A few weeks after the Perth and Fremantle matches, a team from the Metropolitan Cricket Club (which had merged with the Perth Cricket Club in March 1878 and ultimately became the nucleus of the WACA) travelled to New Norcia where they stayed at the Mission building overnight. The following day's match saw the visitors win by a narrow margin.

==The players==
The New Norcians often entertained the crowds before and after matches with athletic demonstrations such as throwing and running. One player, Johnny Walley had outstanding throwing skills and demonstrated his talent at a Perth match by throwing a ball at a bell-topper hat, placed on the ground 100 yd away and successfully demolishing the hat on the first throw. At Fremantle he hit a folded umbrella fixed into the ground at a distance of 108 yd.

The star player however was all-rounder Johnny Blurton. Not usually the regular wicket-keeper, on one occasion he took the gloves and within a few minutes had effected a spectacular stumping. In 1881 The West Australian newspaper described him as "the best all round cricketer" in that team, "and perhaps in the colony". "Not only was his defence first rate but he drove the ball well, and always full and fairly with the face of the bat, his wrist play being so strong that he can hit a ball farther than men twice his weight and strength".
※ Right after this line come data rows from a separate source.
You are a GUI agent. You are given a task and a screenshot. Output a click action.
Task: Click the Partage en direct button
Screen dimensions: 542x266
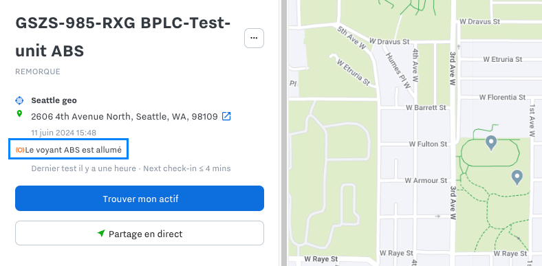coord(140,233)
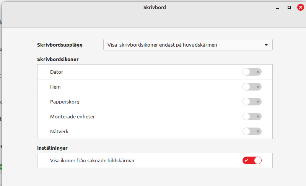Click the Skrivbordsupplägg label
The image size is (306, 186).
60,45
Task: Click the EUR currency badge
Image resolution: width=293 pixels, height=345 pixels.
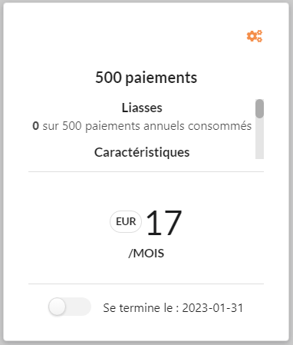Action: (x=126, y=221)
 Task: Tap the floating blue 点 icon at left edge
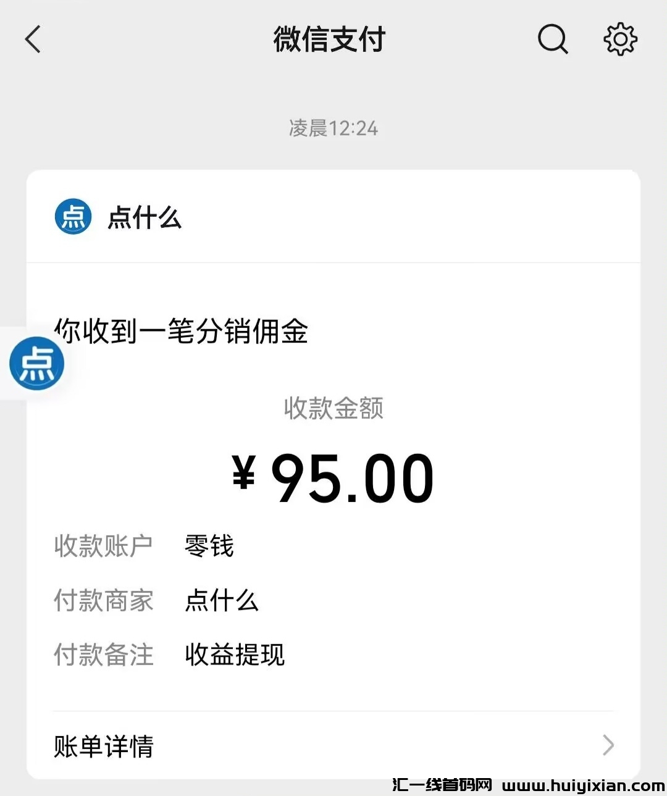36,363
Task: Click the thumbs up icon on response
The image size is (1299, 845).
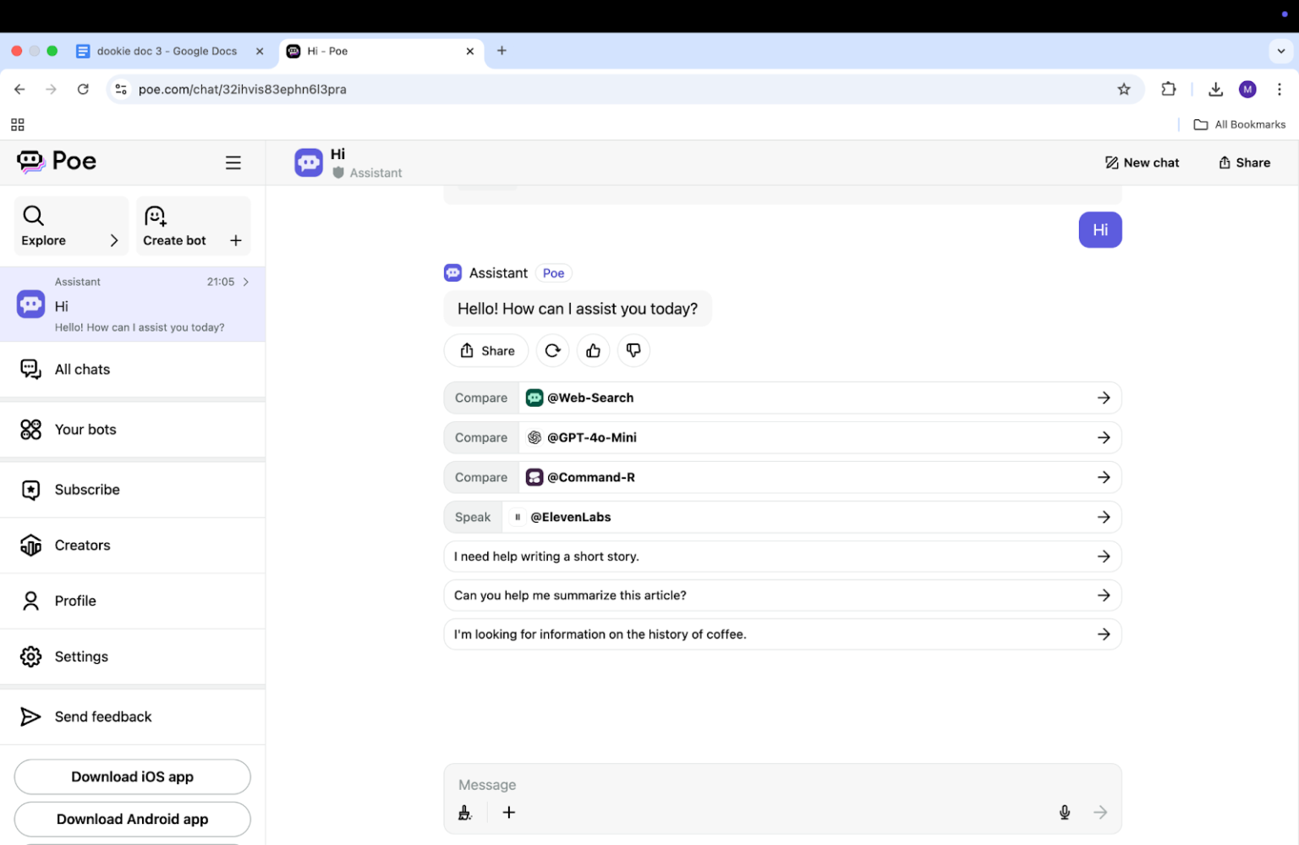Action: [593, 350]
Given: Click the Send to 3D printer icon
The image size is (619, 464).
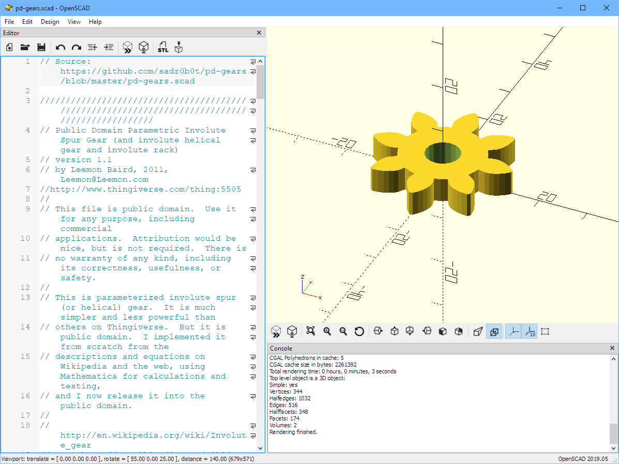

Other noted players were Johnny Maher, an opening bowler and prolific wicket taker and Jackimarra, a left-handed bowler. As well as Blurton, noted batsmen within the team included Walley, Jackimarra and Yappo. In a February 1886 match against the fancied Metropolitans, the New Norcians dismissed their opponents for 13 runs in their first innings. Maher took 6 wickets for 2 runs.

The team went into hiatus for several years, and was resurrected briefly in the early 1900s.